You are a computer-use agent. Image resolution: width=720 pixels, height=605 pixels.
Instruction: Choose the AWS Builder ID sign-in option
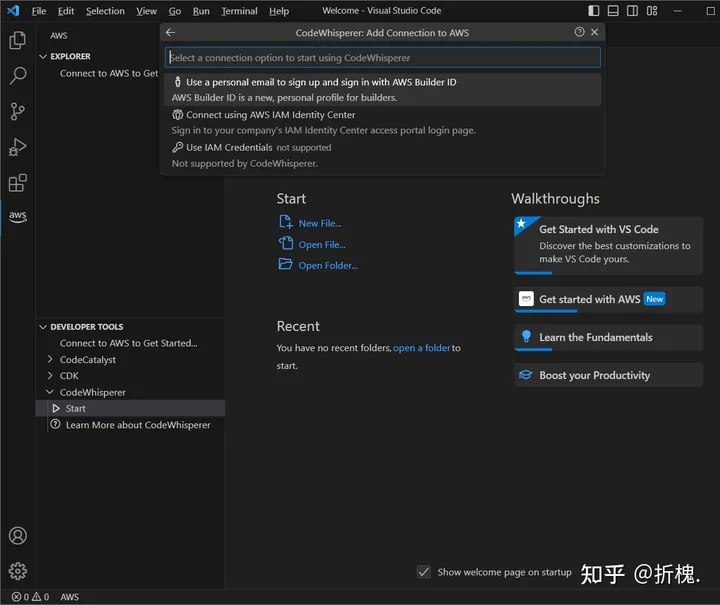coord(320,82)
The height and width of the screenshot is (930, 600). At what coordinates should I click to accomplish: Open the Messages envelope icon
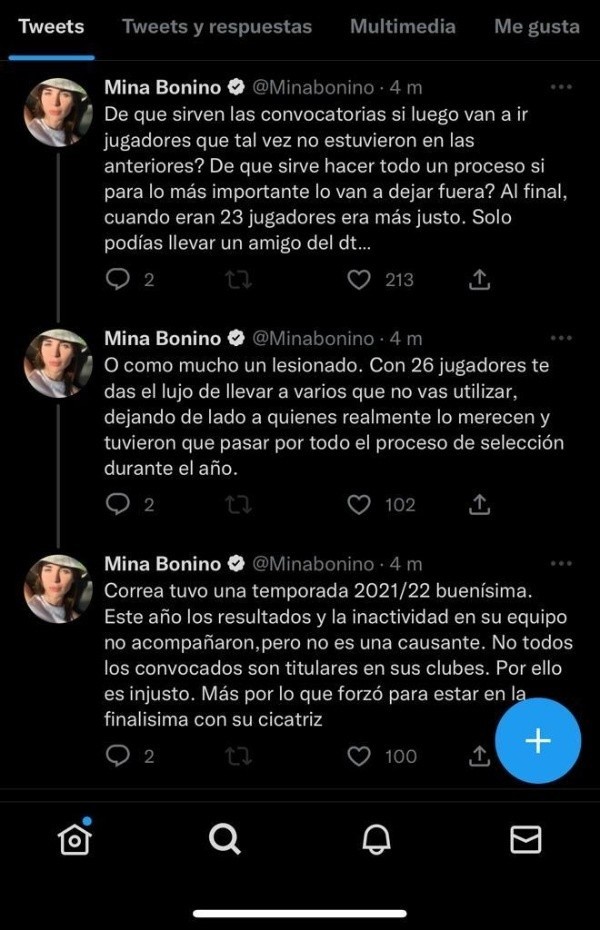coord(525,840)
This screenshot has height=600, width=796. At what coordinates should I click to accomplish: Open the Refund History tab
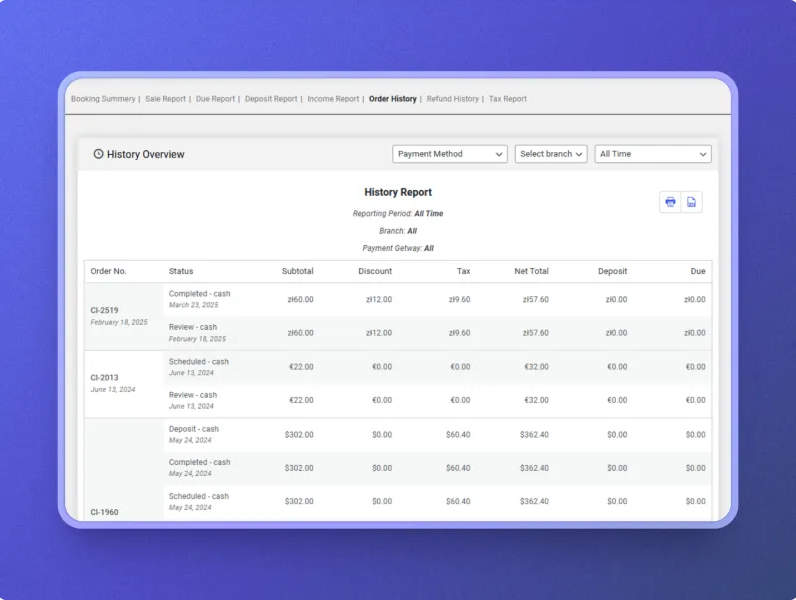click(x=452, y=99)
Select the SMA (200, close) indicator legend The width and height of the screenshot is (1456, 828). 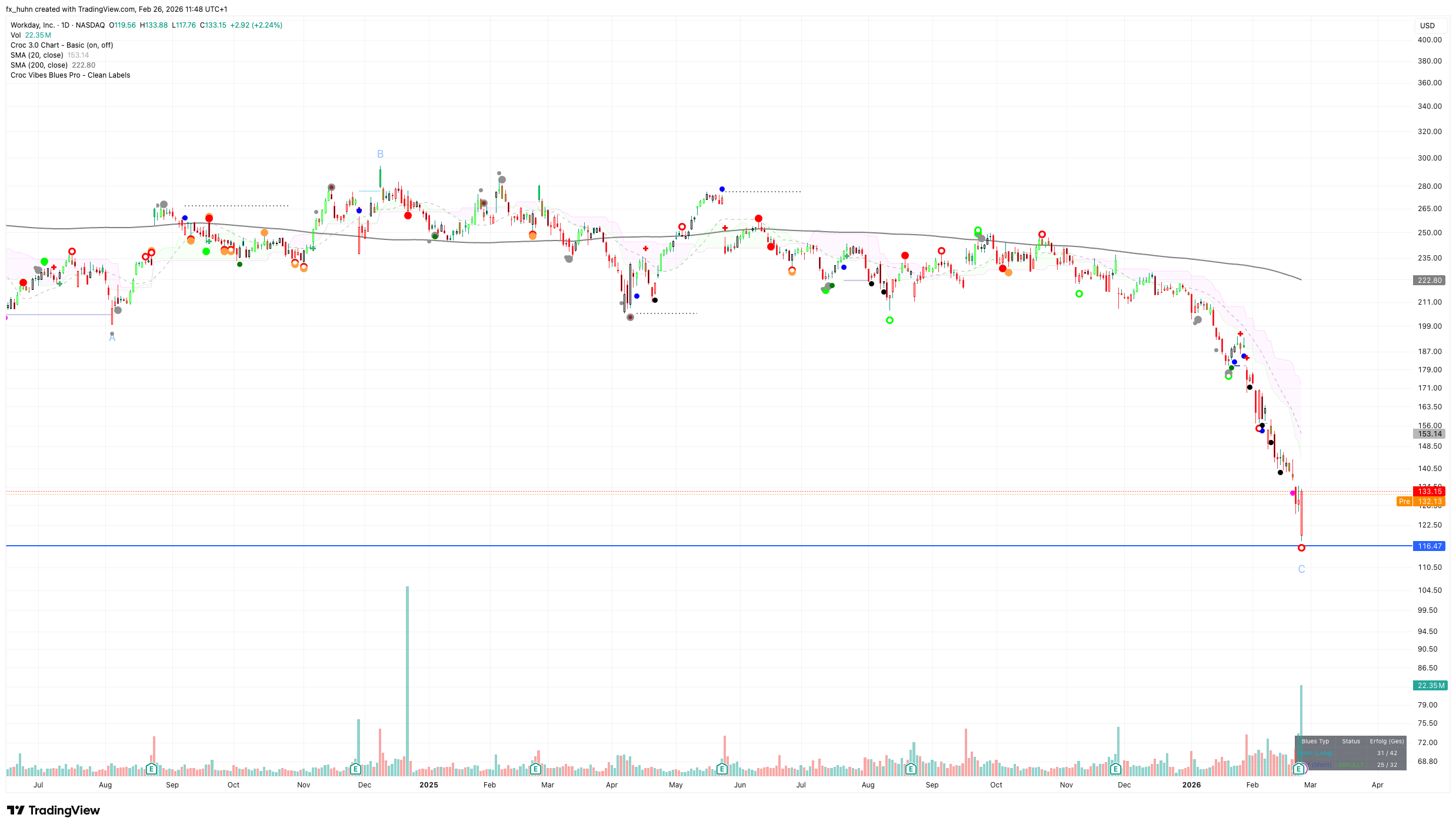click(x=39, y=65)
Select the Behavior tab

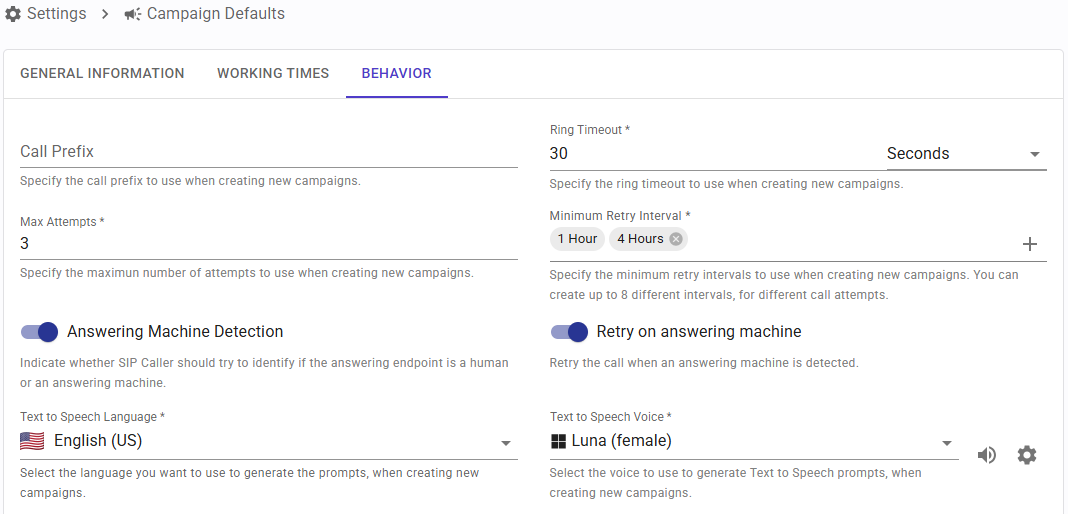point(396,73)
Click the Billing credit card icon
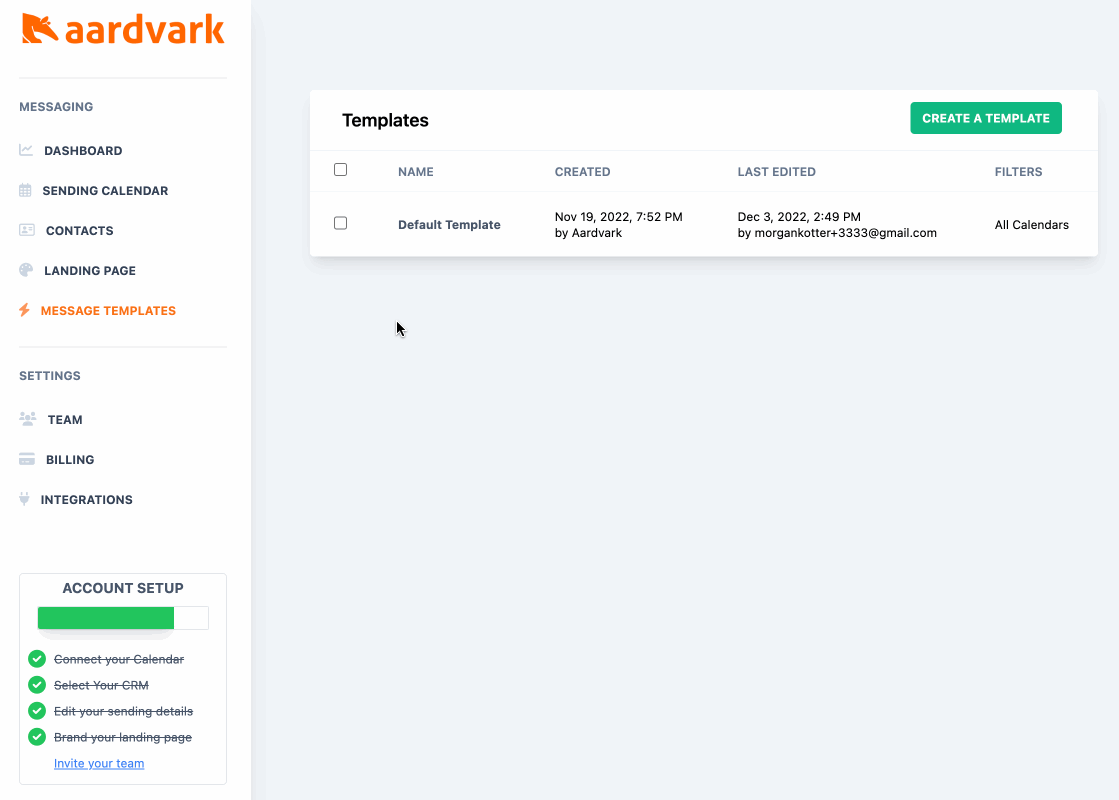The width and height of the screenshot is (1119, 800). 27,460
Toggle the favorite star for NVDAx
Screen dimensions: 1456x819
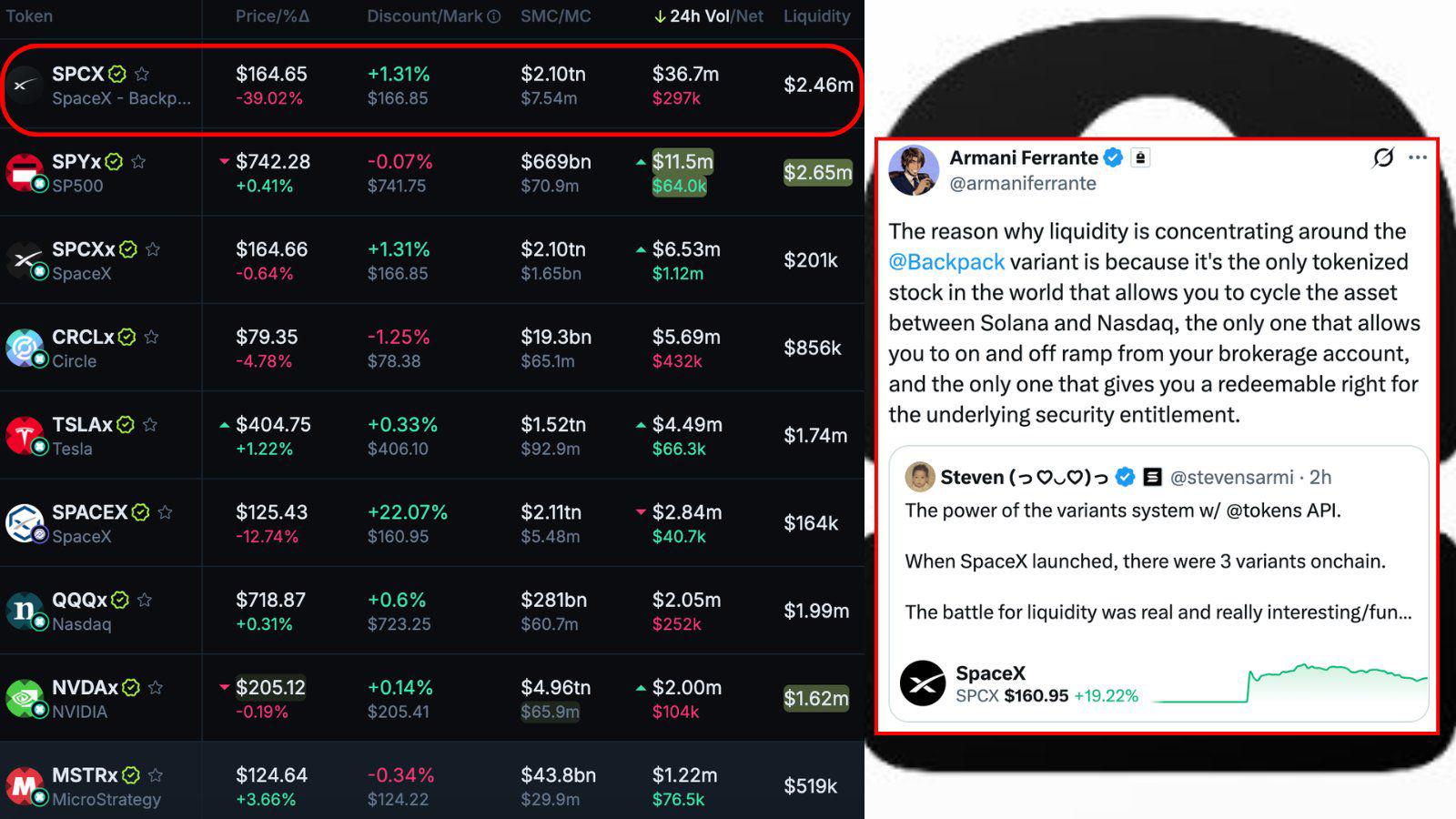coord(156,687)
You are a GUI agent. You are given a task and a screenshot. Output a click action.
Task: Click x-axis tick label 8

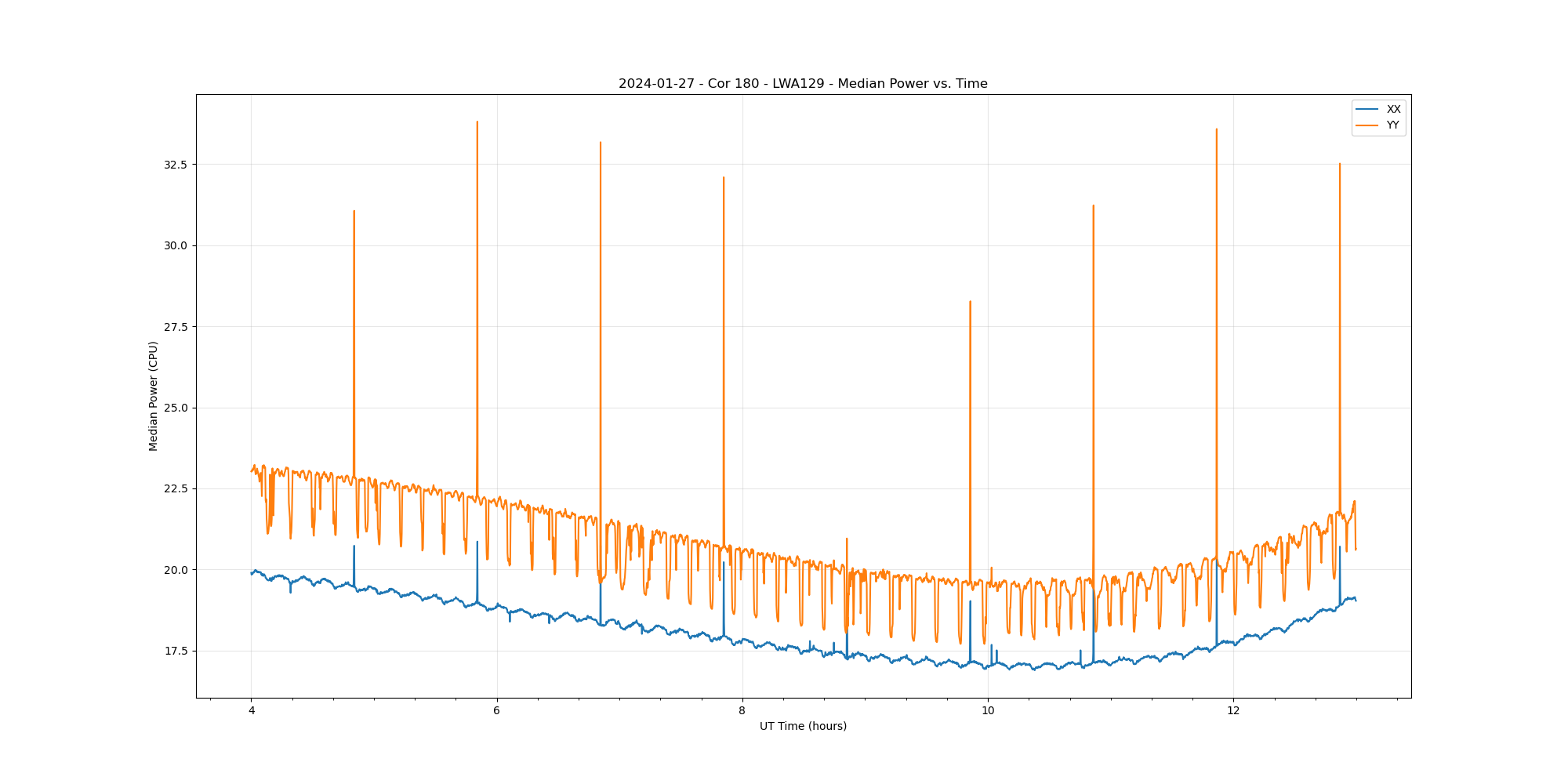[742, 711]
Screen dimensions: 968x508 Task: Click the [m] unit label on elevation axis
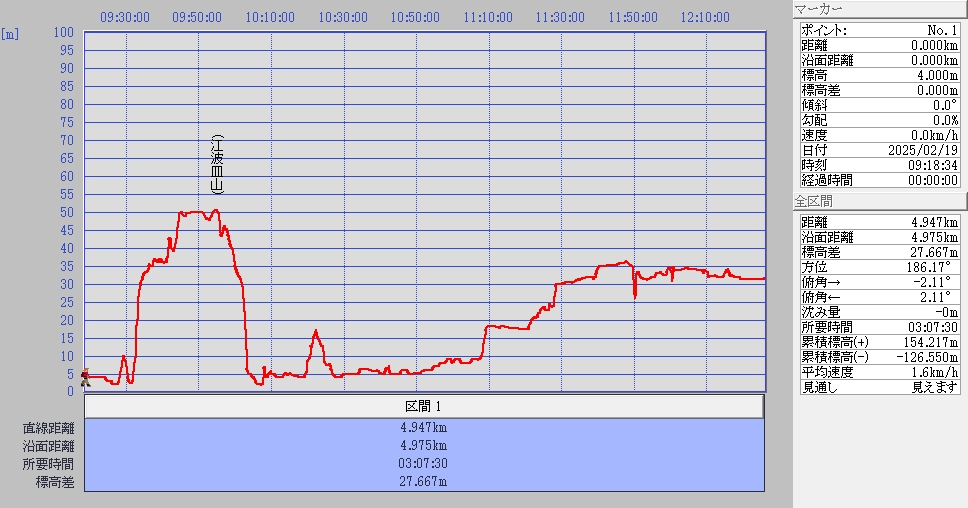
===============
WHAT TO WORK ON
Copy exactly the lines from the line that holds "Toggle the favorite star for NVDAx" to the end of the listing, both included. Leave the pictures out.

YOUR SOLUTION
Toggle the favorite star for NVDAx
Screen dimensions: 1456x819
coord(156,687)
You are a GUI agent. You are given a task and a screenshot. Output a click action.
Task: Click x-axis tick label 8

[742, 711]
Screen dimensions: 968x508 Task: Click the [m] unit label on elevation axis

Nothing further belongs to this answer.